As ilhas reúnem um conjunto de condições que as tornam ambientalmente frágeis. As Nações Unidas reconhecem-nas como sistemas a que se deve dedicar especial atenção, apontando a gestão dos resíduos sólidos como uma das áreas prioritárias de acção.
Este artigo procura sintetizar algumas ideias desenvolvidas no âmbito de uma tese de mestrado (ver Referências) com o mesmo título, onde se desenvolveu uma metodologia de avaliação de diferentes opções para a gestão dos resíduos sólidos produzidos em ilhas, nas quais a produção de energia a partir dos resíduos tem um papel importante. As estratégias de gestão de resíduos sólidos desenvolvidas no trabalho tiveram por base a importância da produção de energia como forma de diminuir a dependência energética das ilhas e ao mesmo tempo dar um destino adequado aos resíduos produzidos.
Fragilidades das ilhas
Muitas ilhas têm tido dificuldade em assegurar um desenvolvimento sustentável por razões inerentes às suas características económicas, sociais e ecológicas.
Do ponto de vista económico, os problemas que as ilhas enfrentam estão associados à sua pequena dimensão e ao limitado leque de recursos naturais. Uma vez que a dimensão dificulta a exploração de economias de escala e o número de actividades produtivas é geralmente reduzido, as ilhas têm de recorrer à importação de produtos, tecnologias e energia. Devido à sua posição geográfica, os custos de transporte são elevados, não só pelas vias a que se recorre (mar e ar), mas pelas reduzidas quantidades envolvidas para satisfazer um mercado de pequenas dimensões.

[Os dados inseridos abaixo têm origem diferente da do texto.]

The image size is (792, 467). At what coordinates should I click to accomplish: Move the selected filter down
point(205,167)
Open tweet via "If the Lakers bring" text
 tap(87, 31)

Do ponto de vista ambiental, as ilhas sofrem uma grande exploração dos recursos naturais, muitas vezes pouco disponíveis, como é o caso da água potável. Apesar de as ilhas contribuírem pouco para a emissão de gases com efeito de estufa, elas são dos territórios mais susceptíveis aos efeitos das alterações climáticas tais como secas, chuvas intensas, aquecimento, e subida do nível do mar.

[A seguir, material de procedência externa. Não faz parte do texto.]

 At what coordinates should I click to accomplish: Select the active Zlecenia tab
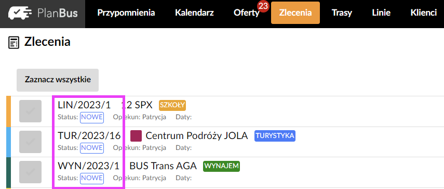point(295,13)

A gestão de resíduos em ilhas
Muitas ilhas deparam-se com o problema de como encaminhar correctamente os resíduos produzidos, verificando-se a sua deposição em aterros contaminando os terrenos e dos recursos hídricos. Se por um lado a sua pequena dimensão e consequente dificuldade de explorar economias de escala condicionam o desenvolvimento de infra-estruturas para a gestão dos resíduos, por outro lado o transporte dos resíduos para o continente representa também um custo elevado.

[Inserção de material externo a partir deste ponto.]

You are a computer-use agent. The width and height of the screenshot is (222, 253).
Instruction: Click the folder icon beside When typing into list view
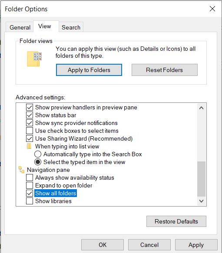(x=29, y=146)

A valorização dos resíduos
Uma vez que os produtos são geralmente importados, as actividades de reutilização de resíduos, como por exemplo, os resíduos de embalagem, não são muito frequentes uma vez que isso implicaria que as embalagens utilizadas fossem enviadas para o local onde sofreriam o processo de recuperação, tornando esta opção economicamente inviável. Outros tipos de valorização de resíduos, como por exemplo, a reciclagem, representa actualmente em muitas ilhas uma actividade pouco atractiva do ponto de vista económico, não só pelo investimento que representa, mas também pela falta de mercado para os produtos reciclados.
Um dos principais problemas associados à reciclagem de resíduos prende-se com a baixa quantidade e qualidade dos materiais recolhidos, pelo que se torna importante alargar as redes de recolha de materiais e implementar programas de educação dos consumidores, pois se eles não participarem na separação dos resíduos os programas de reciclagem não serão economicamente viáveis.
A produção de energia
Devido à ausência de fontes de energia fóssil e à fraca utilização de fontes renováveis, as ilhas são altamente dependentes da importação de energia, principalmente petróleo. O fornecimento de energia a ilhas é bastante caro, principalmente por causa da pequena dimensão, ineficiência dos seus sistemas energéticos e elevados custos da importação de petróleo, a qual chega mesmo a representar mais de 15% do total de importações de algumas ilhas.
A produção de energia a partir de fontes renováveis poderá ajudar a diminuir muitos dos problemas com que as ilhas se deparam. De facto, a energia produzida poderá ser utilizada na dessalinização da água do mar para ser utilizada na produção de água para consumo humano, no tratamento de águas residuais, na produção de electricidade e no aquecimento e arrefecimento de casas.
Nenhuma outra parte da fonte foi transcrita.